Eravamo appassionati e vogliosi,
ci accarezzammo imparando quello che piaceva l'uno dell'altro.
Fu l'inizio della nostra intesa e
della
nostra vita insieme, ma non andammo oltre.
Ci staccammo tenendoci per mano.
"Non avere paura, Laura, non temere non mi spingerò oltre."
Lo disse con una dolcezza
infinita, una lacrima mi scivolò lenta sulla guancia.
"Voglio amarti Myc. Non ho
paura, non sentirti colpevole per il male che mi hanno fatto.
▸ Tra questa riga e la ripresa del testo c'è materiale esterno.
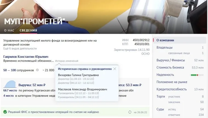Click the Надежность reliability indicator bar
Screen dimensions: 208x118
coord(197,75)
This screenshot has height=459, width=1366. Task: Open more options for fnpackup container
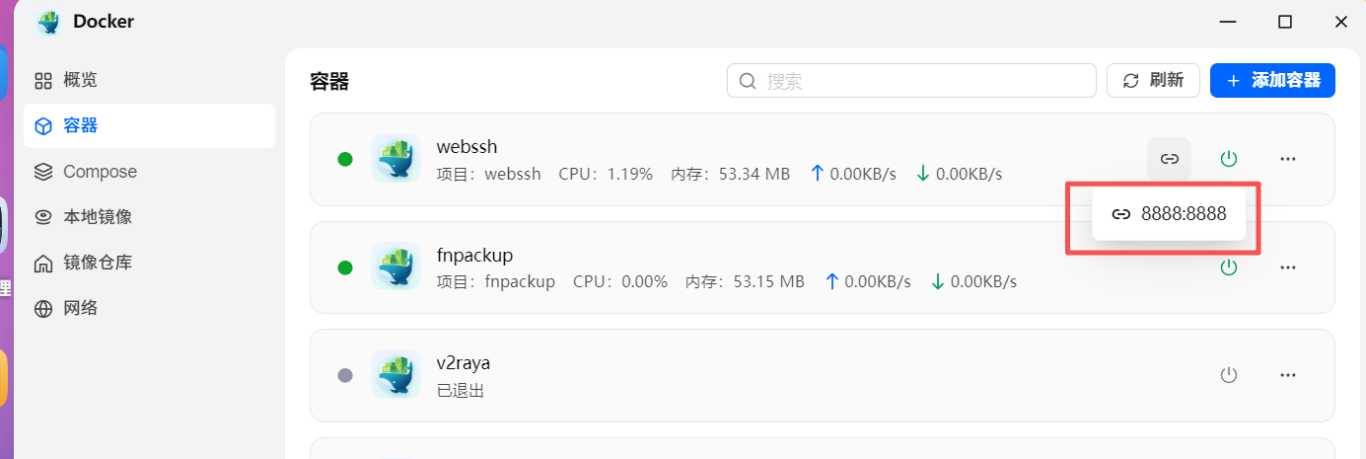(1287, 267)
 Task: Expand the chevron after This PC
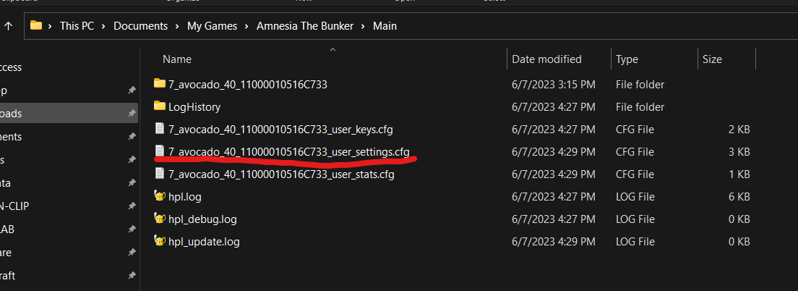106,26
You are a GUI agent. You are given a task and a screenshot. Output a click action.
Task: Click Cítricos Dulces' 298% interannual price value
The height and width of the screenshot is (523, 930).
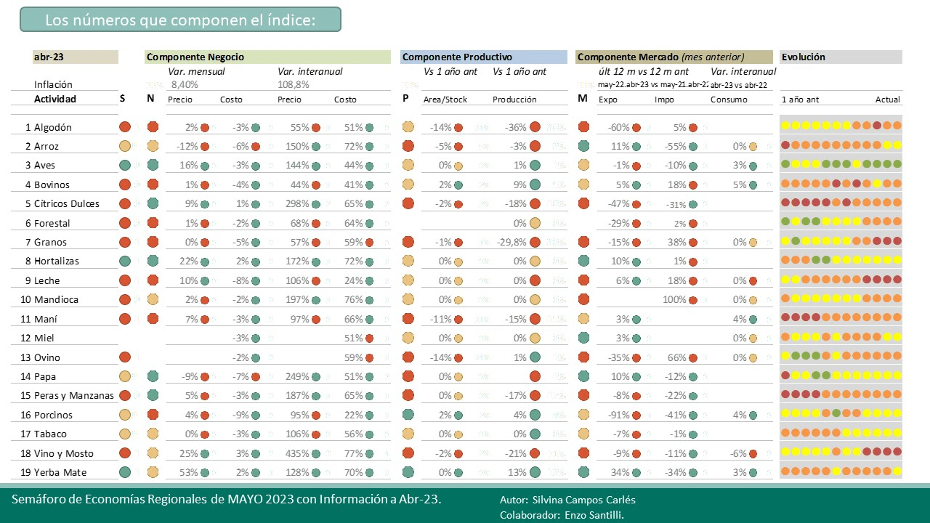294,203
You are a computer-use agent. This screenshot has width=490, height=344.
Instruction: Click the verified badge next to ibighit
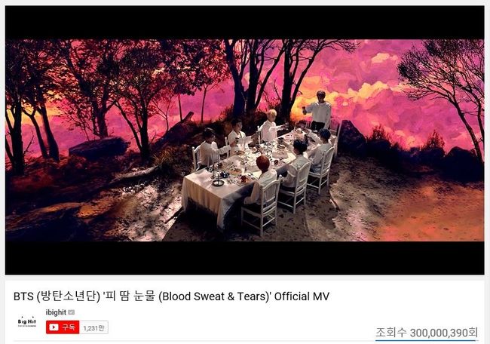pos(72,312)
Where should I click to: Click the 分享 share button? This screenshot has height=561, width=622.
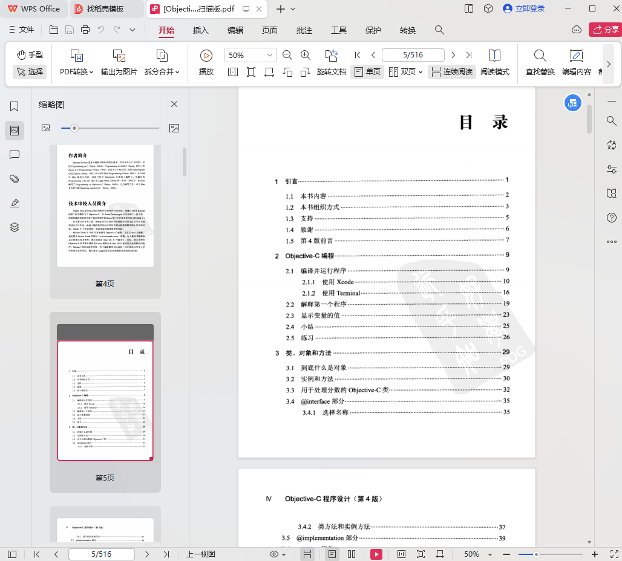(x=604, y=30)
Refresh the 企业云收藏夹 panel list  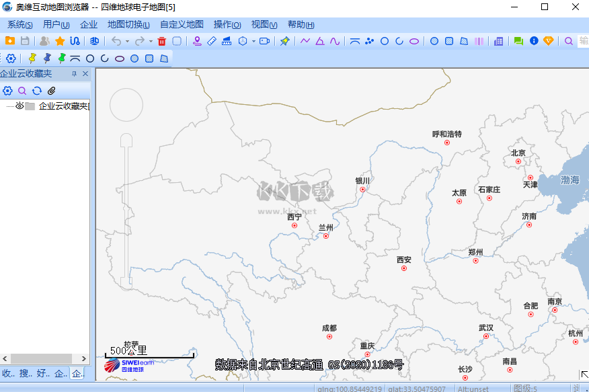pos(36,90)
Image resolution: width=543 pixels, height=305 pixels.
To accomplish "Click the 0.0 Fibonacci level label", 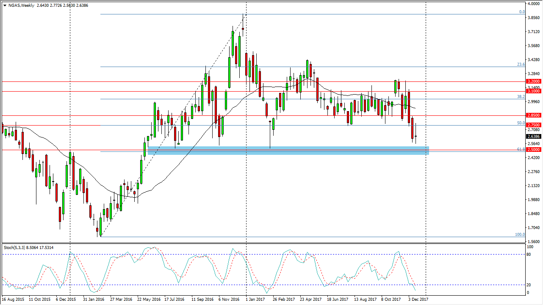I will coord(522,12).
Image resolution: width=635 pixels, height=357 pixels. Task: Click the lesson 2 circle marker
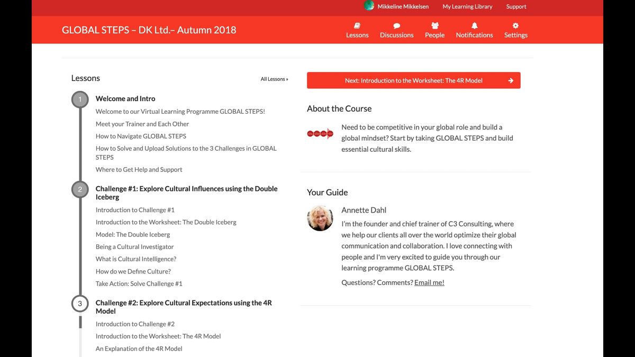tap(80, 189)
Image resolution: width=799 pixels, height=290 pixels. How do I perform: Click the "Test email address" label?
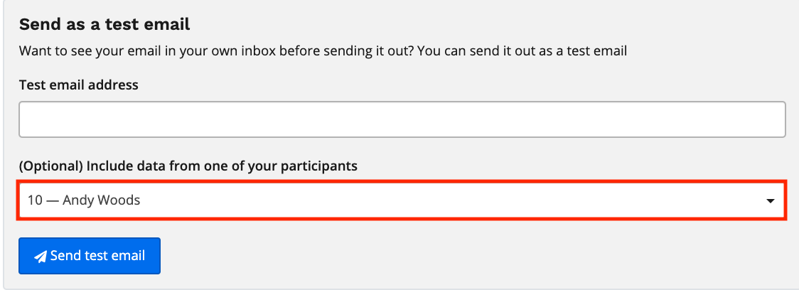pos(79,85)
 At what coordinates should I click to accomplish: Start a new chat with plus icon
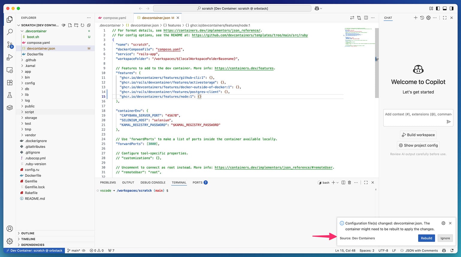(415, 18)
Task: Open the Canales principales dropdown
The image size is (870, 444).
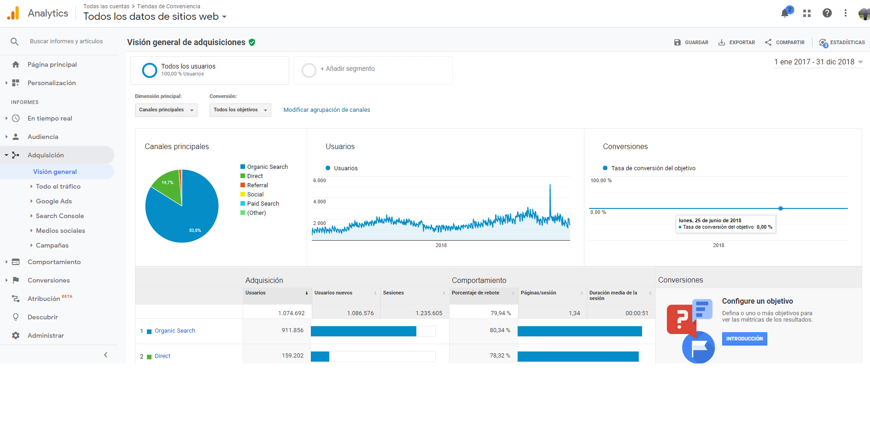Action: [x=166, y=110]
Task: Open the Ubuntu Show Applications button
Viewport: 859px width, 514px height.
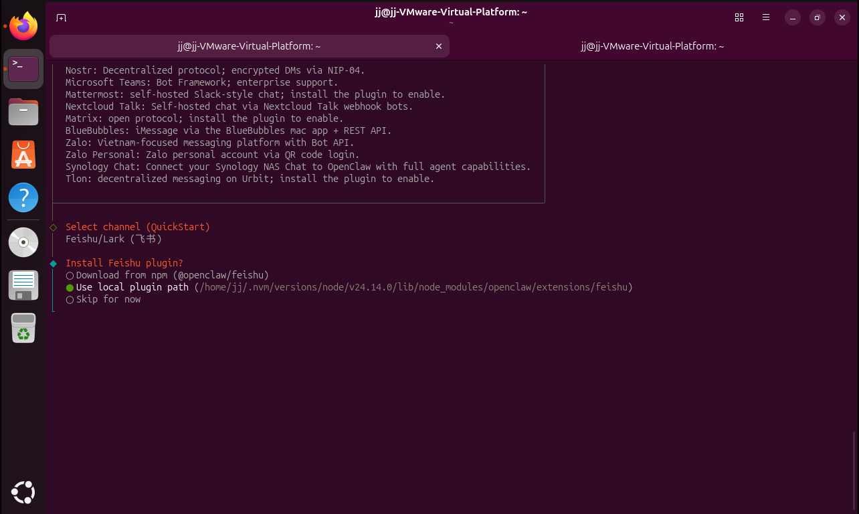Action: (23, 493)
Sei tu
l'uomo che
desidero."
Mi asciugò la lacrima,
mi baciò la
guancia e mi coccolò tenendomi stretta a sé.
|
Ritorna all'indice
Capitolo 45 *** Quando il sesso completa l'amore ***
Avvertenza : Ci sono
alcune scene di sesso ma trattate in
modo adeguato alla coppia che ho portato nel cuore per così
tanto tempo.
La
lettura del capitolo può essere saltata per attendere
l'epilogo
che uscirà a breve.
***************************
La nostra prima notte di
convivenza fu di conoscenza reciproca, solo la familiarità
del prepararsi per
dormire insieme e indossare i nostri pigiami ci legava sempre di
più. Lui così
compìto nel suo completo di blu e azzurro e io con una
tutina con gli orsetti
rossi: poco sexy ma molto comoda.
Sorrideva, mi guardava con gli
occhi addolciti.
Zoppicò abbandonando il
tutore e
le stampelle sulla poltrona della stanza, si infilò sotto
alla coperta, mi
aspettò appoggiato al cuscino. Lo raggiunsi e mi stiracchiai
appoggiando la
testa sulla sua spalla. Abbassò le luci sul comodino
rilassandosi, socchiuse
gli occhi.
"Buona notte Laura."
Farfugliò sbadigliando, sapeva che avevo bisogno del mio
tempo, mi tenne
stretta a sé, finché sentii il suo abbraccio
cedere, il respiro rallentare: si
era assopito. Mi abbandonai tra le sue braccia in
un'intimità che andava oltre
al sesso. Quello sarebbe arrivato in seguito, io guarivo le mie ferite
al suo
fianco e lui le sue. Eravamo noi e tutto il resto non aveva nessun
valore. Il
suo respiro regolare mi cullava, quella notte dopo tanto tempo dormii
senza
incubi.
Era tutto così perfetto.
La mattina dopo mi svegliai, lo
cercai con lo sguardo. Mycroft si stava vestendo. Era un mattiniero che
indugiava
poco a letto. "Ben svegliata, Laura. Dormivi così bene che
ti ho lasciato
continuare."
Lo osservai mentre si stava
abbottonando la camicia. Aveva indossato dei calzoni grigi spinati, mi
dava di
spalle davanti allo specchio che era appoggiato al grande
comò. Stava
reggendosi in equilibrio con la stampella di lato.
Un brivido impudico mi
attraversò
il corpo, guardare le sue spalle forti mi infiammava.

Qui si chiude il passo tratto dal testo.